Schriftliche Übung = Gib die Zeilen aller folgenden Einträge als JSON-Liste von Zeichenketten wieder, mit einer Zeichenkette je Zeile. Leerzeilen werden dabei ausgelassen.

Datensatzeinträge
------------------------------------------------------------

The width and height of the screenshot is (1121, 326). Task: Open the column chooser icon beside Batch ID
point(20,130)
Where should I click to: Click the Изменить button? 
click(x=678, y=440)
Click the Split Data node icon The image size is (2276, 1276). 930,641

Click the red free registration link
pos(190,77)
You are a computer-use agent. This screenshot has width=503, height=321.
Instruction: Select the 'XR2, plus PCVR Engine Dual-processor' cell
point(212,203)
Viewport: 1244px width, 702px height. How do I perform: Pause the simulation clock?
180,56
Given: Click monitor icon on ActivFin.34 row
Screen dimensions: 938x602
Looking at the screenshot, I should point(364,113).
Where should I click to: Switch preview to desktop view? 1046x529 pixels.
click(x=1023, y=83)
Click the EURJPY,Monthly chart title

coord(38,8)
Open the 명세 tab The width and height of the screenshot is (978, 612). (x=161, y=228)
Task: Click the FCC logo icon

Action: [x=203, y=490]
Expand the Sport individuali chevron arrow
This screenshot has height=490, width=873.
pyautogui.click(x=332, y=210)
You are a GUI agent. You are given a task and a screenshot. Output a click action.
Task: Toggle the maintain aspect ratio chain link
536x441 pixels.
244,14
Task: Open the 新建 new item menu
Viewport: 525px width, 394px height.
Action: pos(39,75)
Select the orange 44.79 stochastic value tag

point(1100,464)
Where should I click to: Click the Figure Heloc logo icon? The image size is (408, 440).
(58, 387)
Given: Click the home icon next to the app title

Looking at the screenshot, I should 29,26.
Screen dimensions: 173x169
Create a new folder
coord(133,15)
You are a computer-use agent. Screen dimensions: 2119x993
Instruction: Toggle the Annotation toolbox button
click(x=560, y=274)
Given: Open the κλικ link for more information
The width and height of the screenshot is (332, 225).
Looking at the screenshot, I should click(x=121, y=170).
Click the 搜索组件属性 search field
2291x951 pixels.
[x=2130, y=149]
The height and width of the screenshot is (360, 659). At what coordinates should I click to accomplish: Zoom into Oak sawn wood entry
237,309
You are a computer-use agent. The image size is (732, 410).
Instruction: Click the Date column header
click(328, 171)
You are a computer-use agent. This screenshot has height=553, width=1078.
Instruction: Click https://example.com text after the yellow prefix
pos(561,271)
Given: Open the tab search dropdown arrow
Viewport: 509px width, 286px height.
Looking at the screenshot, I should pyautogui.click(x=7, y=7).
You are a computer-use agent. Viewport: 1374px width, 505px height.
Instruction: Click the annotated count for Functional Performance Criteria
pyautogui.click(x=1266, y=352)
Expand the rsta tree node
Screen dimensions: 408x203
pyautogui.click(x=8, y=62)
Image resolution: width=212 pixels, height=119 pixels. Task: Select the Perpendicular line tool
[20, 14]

------------------------------------------------------------

Ergebnis =
[
  "The width and height of the screenshot is (1121, 326). Task: Open the column chooser icon beside Batch ID",
  "point(20,130)",
  "Where should I click to: Click the Изменить button? ",
  "click(x=678, y=440)",
  "Click the Split Data node icon The image size is (2276, 1276). 930,641",
  "Click the red free registration link",
  "pos(190,77)",
  "You are a computer-use agent. This screenshot has width=503, height=321.",
  "Instruction: Select the 'XR2, plus PCVR Engine Dual-processor' cell",
  "point(212,203)",
  "Viewport: 1244px width, 702px height. How do I perform: Pause the simulation clock?",
  "180,56",
  "Given: Click monitor icon on ActivFin.34 row",
  "Screen dimensions: 938x602",
  "Looking at the screenshot, I should point(364,113).",
  "Where should I click to: Switch preview to desktop view? 1046x529 pixels.",
  "click(x=1023, y=83)",
  "Click the EURJPY,Monthly chart title",
  "coord(38,8)",
  "Open the 명세 tab The width and height of the screenshot is (978, 612). (x=161, y=228)",
  "Task: Click the FCC logo icon",
  "Action: [x=203, y=490]",
  "Expand the Sport individuali chevron arrow",
  "This screenshot has height=490, width=873.",
  "pyautogui.click(x=332, y=210)",
  "You are a GUI agent. You are given a task and a screenshot. Output a click action.",
  "Task: Toggle the maintain aspect ratio chain link",
  "536x441 pixels.",
  "244,14",
  "Task: Open the 新建 new item menu",
  "Viewport: 525px width, 394px height.",
  "Action: pos(39,75)",
  "Select the orange 44.79 stochastic value tag",
  "point(1100,464)",
  "Where should I click to: Click the Figure Heloc logo icon? The image size is (408, 440).",
  "(58, 387)",
  "Given: Click the home icon next to the app title",
  "Looking at the screenshot, I should 29,26.",
  "Screen dimensions: 173x169",
  "Create a new folder",
  "coord(133,15)",
  "You are a computer-use agent. Screen dimensions: 2119x993",
  "Instruction: Toggle the Annotation toolbox button",
  "click(x=560, y=274)",
  "Given: Open the κλικ link for more information",
  "The width and height of the screenshot is (332, 225).",
  "Looking at the screenshot, I should click(x=121, y=170).",
  "Click the 搜索组件属性 search field",
  "2291x951 pixels.",
  "[x=2130, y=149]",
  "The height and width of the screenshot is (360, 659). At what coordinates should I click to accomplish: Zoom into Oak sawn wood entry",
  "237,309",
  "You are a computer-use agent. The image size is (732, 410).",
  "Instruction: Click the Date column header",
  "click(328, 171)",
  "You are a computer-use agent. This screenshot has height=553, width=1078.",
  "Instruction: Click https://example.com text after the yellow prefix",
  "pos(561,271)",
  "Given: Open the tab search dropdown arrow",
  "Viewport: 509px width, 286px height.",
  "Looking at the screenshot, I should pyautogui.click(x=7, y=7).",
  "You are a computer-use agent. Viewport: 1374px width, 505px height.",
  "Instruction: Click the annotated count for Functional Performance Criteria",
  "pyautogui.click(x=1266, y=352)",
  "Expand the rsta tree node",
  "Screen dimensions: 408x203",
  "pyautogui.click(x=8, y=62)",
  "Image resolution: width=212 pixels, height=119 pixels. Task: Select the Perpendicular line tool",
  "[20, 14]"
]